Stated problem. Rewrite the listing below as a numbered list, from the line with "Where should I" to the line with "pos(326,41)", both lines included. Skip any blank lines and leave out the pictures.

Provided records.
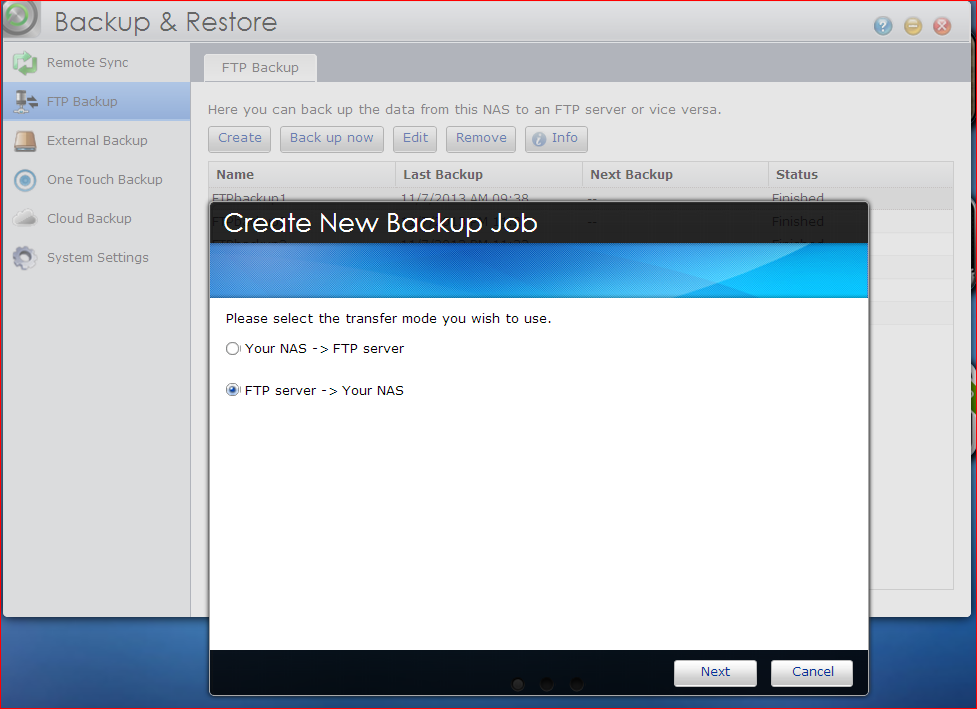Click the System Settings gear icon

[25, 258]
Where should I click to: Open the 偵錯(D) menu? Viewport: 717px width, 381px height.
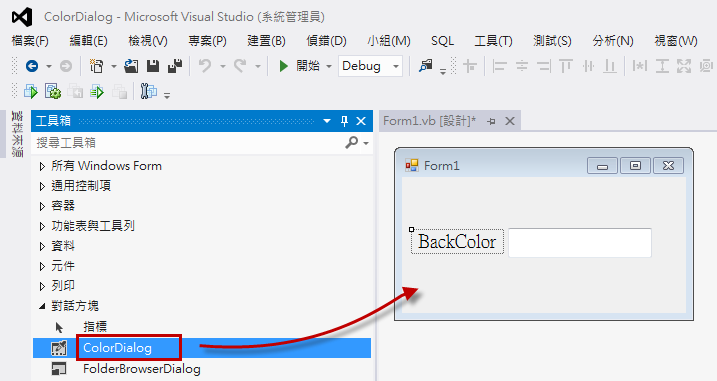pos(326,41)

* * *

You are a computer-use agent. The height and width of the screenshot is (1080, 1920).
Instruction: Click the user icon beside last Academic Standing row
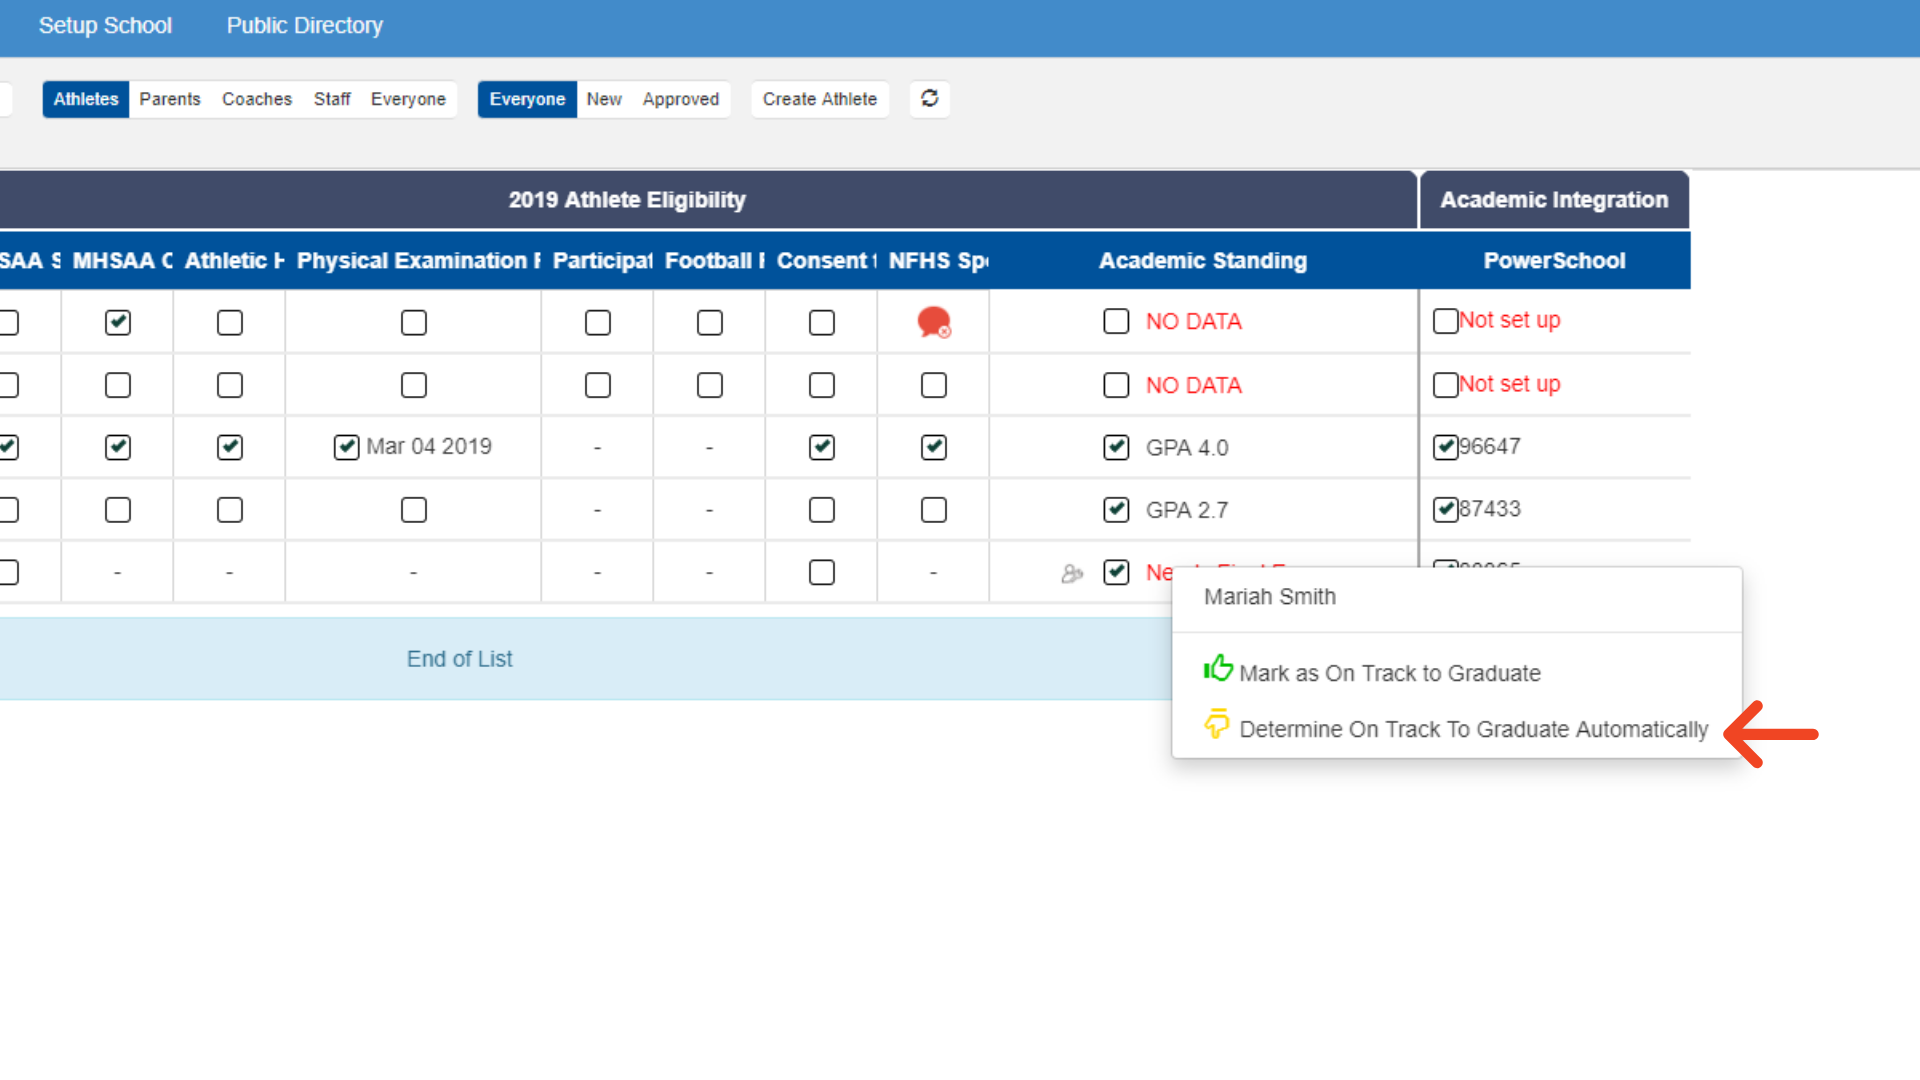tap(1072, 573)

Solution.
1. Where should I click to: Open the 偵錯(D) menu? Viewport: 717px width, 381px height.
2. pos(326,41)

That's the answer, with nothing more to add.